Tarefa a realizar - Transcreva na íntegra, sem qualquer alteração, o excerto abaixo sobre o efeito de ilha de calor urbana.

------ Excerto

Os problemas são especialmente graves nas cidades densamente povoadas, onde o "efeito de ilha de calor urbana" pode resultar em microclimas cerca de 10 graus Celsius mais quentes do que as áreas circundantes. O fenómeno, documentado pela primeira vez no século XIX por um meteorologista amador em Londres, ocorre em zonas com elevadas concentrações de edifícios de betão que absorvem o calor, superfícies de asfalto e escassez de espaços verdes.

Apesar de se conhecerem os perigos do aquecimento global há décadas, muitas cidades estão a revelar-se lamentavelmente impreparadas. Agora, as autoridades locais estão a nomear "diretores de calor" para acelerar os "planos de ação para o calor", enquanto as empresas emergentes correm para inventar melhores aparelhos de ar condicionado e dispositivos de refrigeração pessoal.

Muitas soluções baseiam-se em princípios de design testados pelo tempo. Eis cinco coisas que as cidades estão neste momento a fazer para combater o aumento das temperaturas:

Plantação de árvores e espaços verdes

La Rambla, uma rua pedonal arborizada em Barcelona, Espanha. Joachim Hiltmann/imageBROKER/Shutterstock

Uma copa de árvores saudável é uma das defesas mais eficazes e igualitárias contra o efeito de ilha de calor urbana. De acordo com a Agência de Proteção Ambiental dos Estados Unidos, refugiar-se debaixo de uma árvore pode dar uma sensação de frescura de 11 a 25 graus Celsius em comparação com a sensação de estar sob a luz direta do sol. Além do alívio imediato da sombra, um processo chamado "evapotranspiração", em que a água é transferida das plantas e do solo para a atmosfera, também ajuda a arrefecer as áreas circundantes até 5 graus Celsius.

------------
------ Dados fornecidos

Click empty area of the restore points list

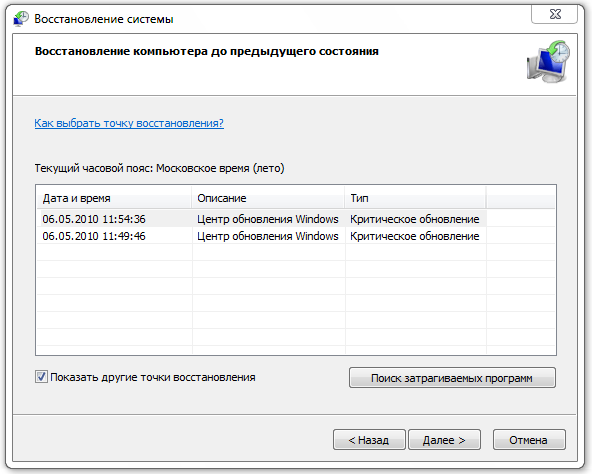pyautogui.click(x=296, y=298)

------------

Resultado da tarefa -
Os problemas são especialmente graves nas cidades densamente povoadas, onde o "efeito de ilha de calor urbana" pode resultar em microclimas cerca de 10 graus Celsius mais quentes do que as áreas circundantes. O fenómeno, documentado pela primeira vez no século XIX por um meteorologista amador em Londres, ocorre em zonas com elevadas concentrações de edifícios de betão que absorvem o calor, superfícies de asfalto e escassez de espaços verdes.

Apesar de se conhecerem os perigos do aquecimento global há décadas, muitas cidades estão a revelar-se lamentavelmente impreparadas. Agora, as autoridades locais estão a nomear "diretores de calor" para acelerar os "planos de ação para o calor", enquanto as empresas emergentes correm para inventar melhores aparelhos de ar condicionado e dispositivos de refrigeração pessoal.

Muitas soluções baseiam-se em princípios de design testados pelo tempo. Eis cinco coisas que as cidades estão neste momento a fazer para combater o aumento das temperaturas:

Plantação de árvores e espaços verdes

La Rambla, uma rua pedonal arborizada em Barcelona, Espanha. Joachim Hiltmann/imageBROKER/Shutterstock

Uma copa de árvores saudável é uma das defesas mais eficazes e igualitárias contra o efeito de ilha de calor urbana. De acordo com a Agência de Proteção Ambiental dos Estados Unidos, refugiar-se debaixo de uma árvore pode dar uma sensação de frescura de 11 a 25 graus Celsius em comparação com a sensação de estar sob a luz direta do sol. Além do alívio imediato da sombra, um processo chamado "evapotranspiração", em que a água é transferida das plantas e do solo para a atmosfera, também ajuda a arrefecer as áreas circundantes até 5 graus Celsius.